Description of compute_style_cost

For each layer:

* Select the activation (the output tensor) of the current layer.
* Get the style of the style image "S" from the current layer.
* Get the style of the generated image "G" from the current layer.
* Compute the "style cost" for the current layer
* Add the weighted style cost to the overall style cost (J_style)
* Return the overall style cost.

In [None]:

def compute_style_cost(style_image_output, generated_image_output, STYLE_LAYERS=STYLE_LAYERS):


    # initialize the overall style cost
    J_style = 0

    # Set a_S to be the hidden layer activation from the layer we have selected.
    # The last element of the array contains the content layer image, which must not be used.
    a_S = style_image_output[:-1]

    # Set a_G to be the output of the choosen hidden layers.
    # The last element of the list contains the content layer image which must not be used.
    a_G = generated_image_output[:-1]
    for i, weight in zip(range(len(a_S)), STYLE_LAYERS):
        # Compute style_cost for the current layer
        J_style_layer = compute_layer_style_cost(a_S[i], a_G[i])

        # Add weight * J_style_layer of this layer to overall style cost
        J_style += weight[1] * J_style_layer

    return J_style


    """
    Computes the overall style cost from several chosen layers

    Arguments:
    style_image_output -- our tensorflow model
    generated_image_output --
    STYLE_LAYERS -- A python list containing:
                        - the names of the layers we would like to extract style from
                        - a coefficient for each of them

    Returns:
    J_style -- tensor representing a scalar value, style cost defined above by equation (2)
    """

* The style of an image can be represented using the Gram matrix of a hidden layer's activations.
* we get even better results by combining this representation from multiple different layers.
* This is in contrast to the content representation, where usually using just a single hidden layer is sufficient.
* Minimizing the style cost will cause the image  𝐺
  to follow the style of the image  𝑆
 .

***Defining the Total Cost to Optimize***

Finally,created a cost function that minimizes both the style and the content cost.
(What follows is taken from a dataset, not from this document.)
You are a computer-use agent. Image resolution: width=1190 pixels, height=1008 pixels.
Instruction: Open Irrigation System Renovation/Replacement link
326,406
The formula is:

𝐽(𝐺)=𝛼𝐽_𝑐𝑜𝑛𝑡𝑒𝑛𝑡(𝐶,𝐺)+𝛽𝐽_𝑠𝑡𝑦𝑙𝑒(𝑆,𝐺)

In [None]:
#Total cost
@tf.function()
def total_cost(J_content, J_style, alpha = 10, beta = 40):

    J = alpha * J_content + beta * J_style

    return J

"""
    Computes the total cost function

    Arguments:
    J_content -- content cost coded above
    J_style -- style cost coded above
    alpha -- hyperparameter weighting the importance of the content cost
    beta -- hyperparameter weighting the importance of the style cost

    Returns:
    J -- total cost as defined by the formula above."""

* The total cost is a linear combination of the content cost  𝐽𝑐𝑜𝑛𝑡𝑒𝑛𝑡(𝐶,𝐺)
  and the style cost  𝐽𝑠𝑡𝑦𝑙𝑒(𝑆,𝐺)
 .
* 𝛼
  and  𝛽
  are hyperparameters that control the relative weighting between content and style.
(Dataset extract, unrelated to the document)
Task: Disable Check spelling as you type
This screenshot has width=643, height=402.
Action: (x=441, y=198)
Solving the Optimization Problem

1.   Load the content image
2.   Load the style image
3.   Randomly initialize the image to be generated
4.   Load the VGG19 model
5.   Compute the content cost
6.   Compute the style cost
7.   Compute the total cost
8.   Define the optimizer and learning rate








 Load the Content Image

In [None]:
content_image = np.array(Image.open("images/louvre_small.jpg").resize((img_size, img_size)))
content_image = tf.constant(np.reshape(content_image, ((1,) + content_image.shape)))

print(content_image.shape)
imshow(content_image[0])
plt.show()

Load the Style Image

In [None]:
style_image =  np.array(Image.open("images/monet.jpg").resize((img_size, img_size)))
style_image = tf.constant(np.reshape(style_image, ((1,) + style_image.shape)))

print(style_image.shape)
imshow(style_image[0])
plt.show()

**Randomly Initialize the Image to be Generated**
Now, we get to initialize the "generated" image as a noisy image created from the content_image.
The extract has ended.